- **ABOUT THIS EXERCISE**
Say how many lines in the entries below have the word "Given" in them, giving only the number.
========
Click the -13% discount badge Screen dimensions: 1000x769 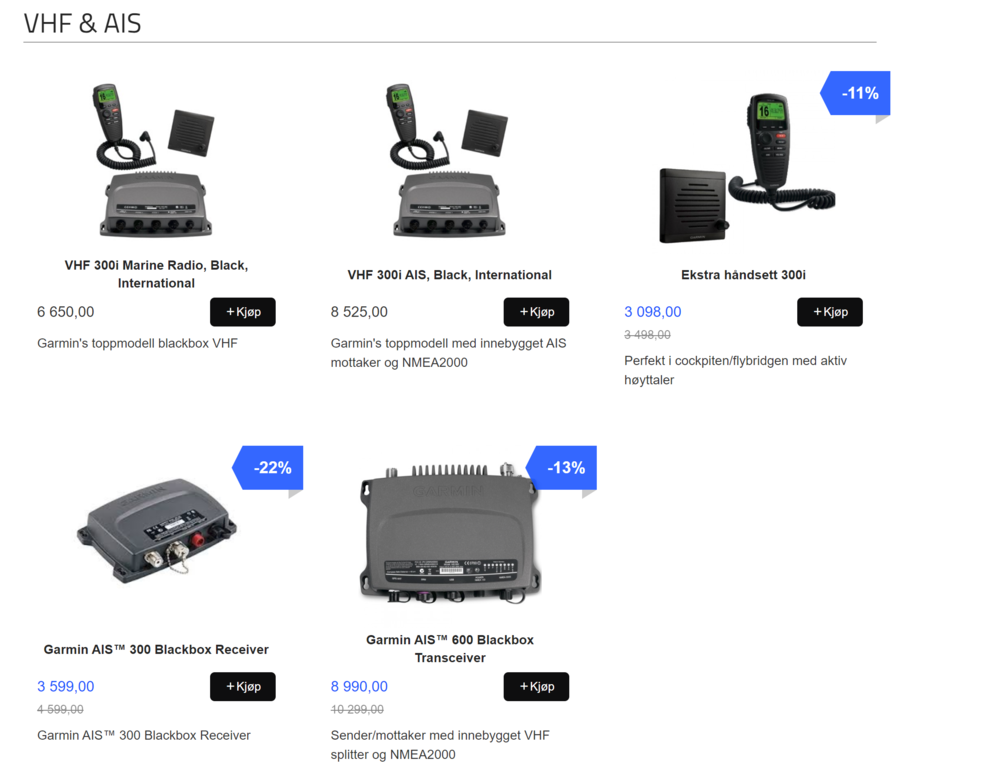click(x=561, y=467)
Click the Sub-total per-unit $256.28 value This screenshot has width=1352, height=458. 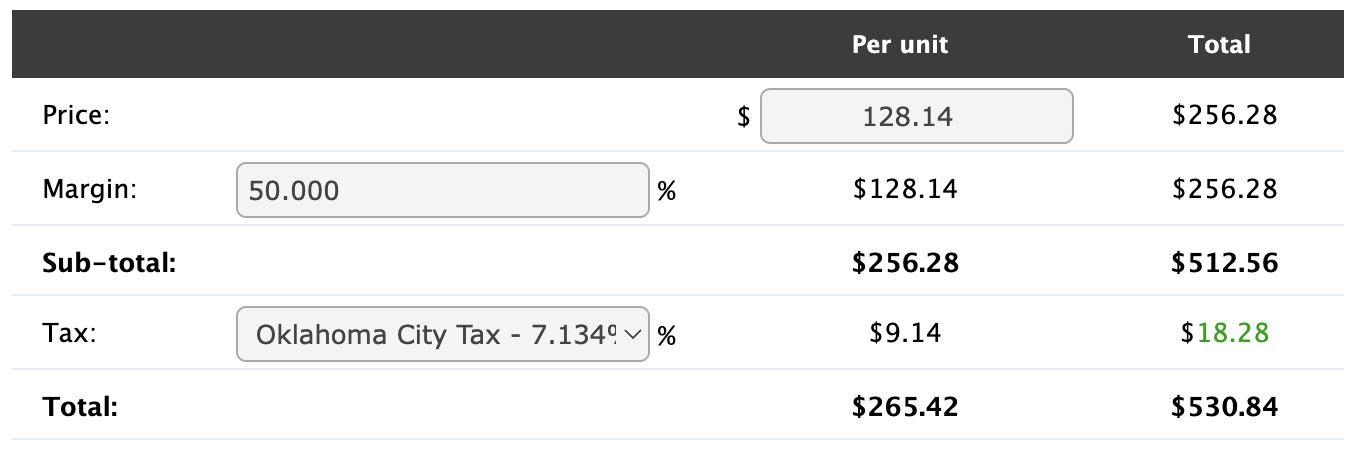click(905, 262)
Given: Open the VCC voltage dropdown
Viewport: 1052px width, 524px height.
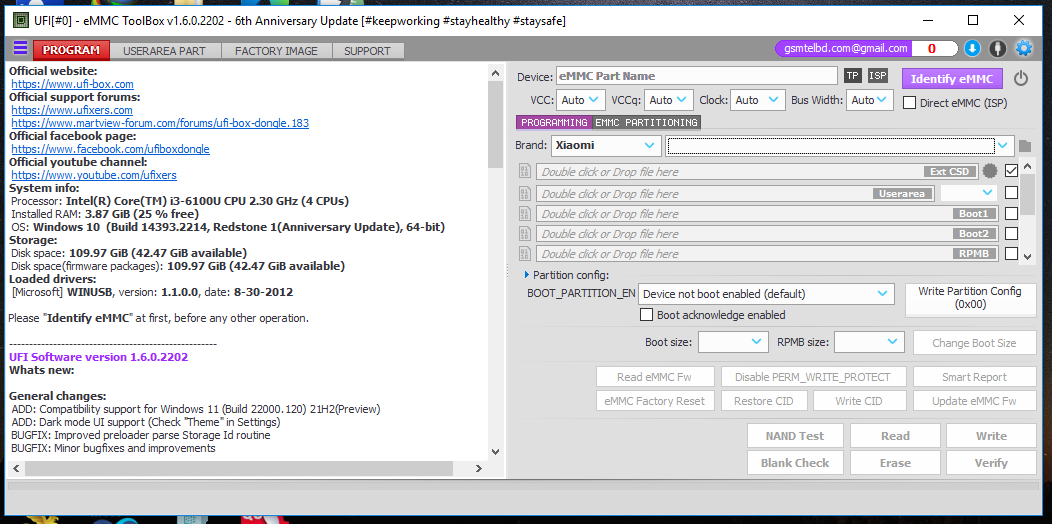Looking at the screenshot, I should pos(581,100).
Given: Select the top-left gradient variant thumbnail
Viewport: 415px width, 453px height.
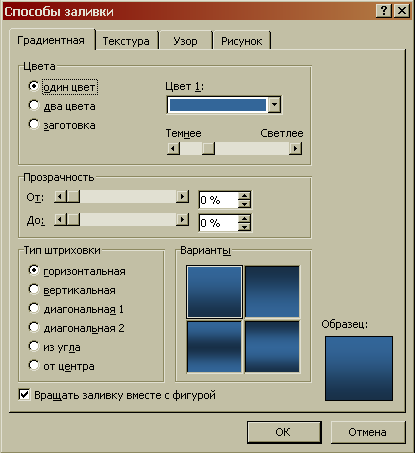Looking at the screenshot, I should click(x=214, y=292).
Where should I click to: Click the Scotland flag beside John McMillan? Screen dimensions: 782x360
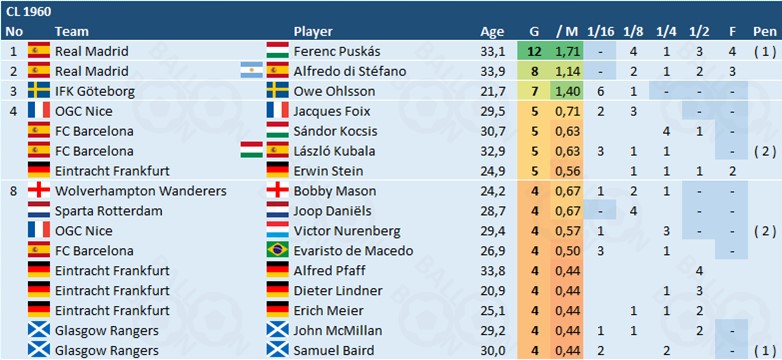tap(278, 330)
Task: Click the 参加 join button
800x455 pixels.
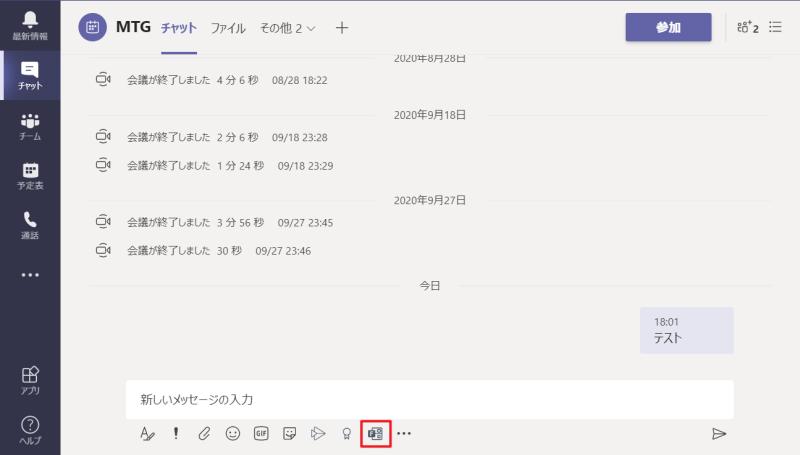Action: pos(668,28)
========
- **COMPLETED TASK**
2